Once upon a time, long, long ago, the village of Tlaquepaque just outside Guadalajara was where Guadalajara’s upper crust built their summer homes, places where they could escape the congestion of what was then considered to be a very busy city.
Today, Tlaquepaque seems like a natural extension of the city of Guadalajara and, although no longer a place where the locals go for a quick getaway, it is still a beautiful and relatively tranquil place to explore.
Over the years it attracted a number of Jalisco and Mexico’s more talented artists, and developed a reputation for the quality and diversity of its wares.
A number of old summer homes have been converted into shops which house a variety of crafts from throughout Mexico and restaurants serving fine international cuisine.
Avenida Independencia, a street closed to all but pedestrian traffic, is a good place to begin your serendipity. Here you will find silver from Taxco, rugs from Oaxaca, copper from Michoacan, hand blown glass, hand painted tiles, huichol clothing from Nayarit and pottery from the states of Guanajuato and Jalisco.
Prices for these items range from just a few pesos for a souvenir key ring to several thousand dollars for original art work. Sergio Bustamante is from Tlaquepaque. He began by working in paper machŽ and soon became an artist with an international reputation. If you can’t afford an original, there are a number of stores offering replicas for a fraction of the cost.
Another interesting experience is the glass blowers. At La Rosa de Cristal you can watch boys as young as 12 wandering around the workshop carrying balls of molten glass on long metal poles, blowing, twirling, shaping, firing, and, finally, cutting off a vase, wine glass or pitcher. In the gift shop you can purchase even more items including jewelry boxes and small, delicate figurines.
While the prices of these items seem to be a bit higher here than in their place of origin, they are much better bargains than what one would pay in the U.S. or Canada.
When lunch time rolls around, you will find a variety of restaurants to choose from.
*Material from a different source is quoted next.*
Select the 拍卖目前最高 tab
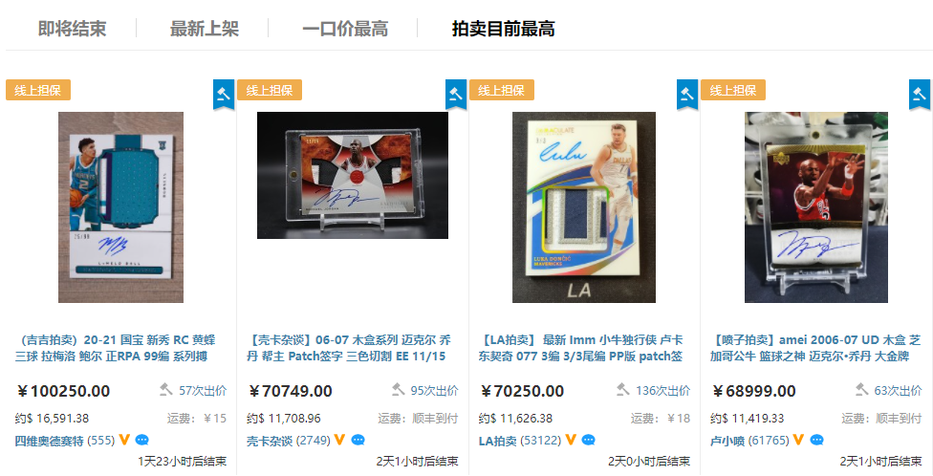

Try the café de olla, a typical Mexican style coffee drink made with cinnamon and raw sugar, after your meal or with your dessert. It will help your food digest and prepare you for the second half of your day in Tlaquepaque.
There are two well known ceramics shops which should not be missed. The first is El Palomar. Located on the way into Tlaquepaque, it offers a wide variety of dishes, mugs, decorative pieces and more. The other is Ken Edwards. Although they both offer hand painted, lead-free ceramics, there is a definite difference in styles and you should consider visiting both before making any large purchases. Also, be aware that both shops have a “seconds” area. These pieces always have flaws but some are so unnoticeable that you’ll wonder how they ended up there.
By the end of the day, when the sun is beginning to set, wander over to El Parian, find a table, order a margarita and enjoy the mariachi music. For just a few pesos you can have some of Jalisco’s finest mariachi musicians play you a song to accompany the day’s joys and triumphs.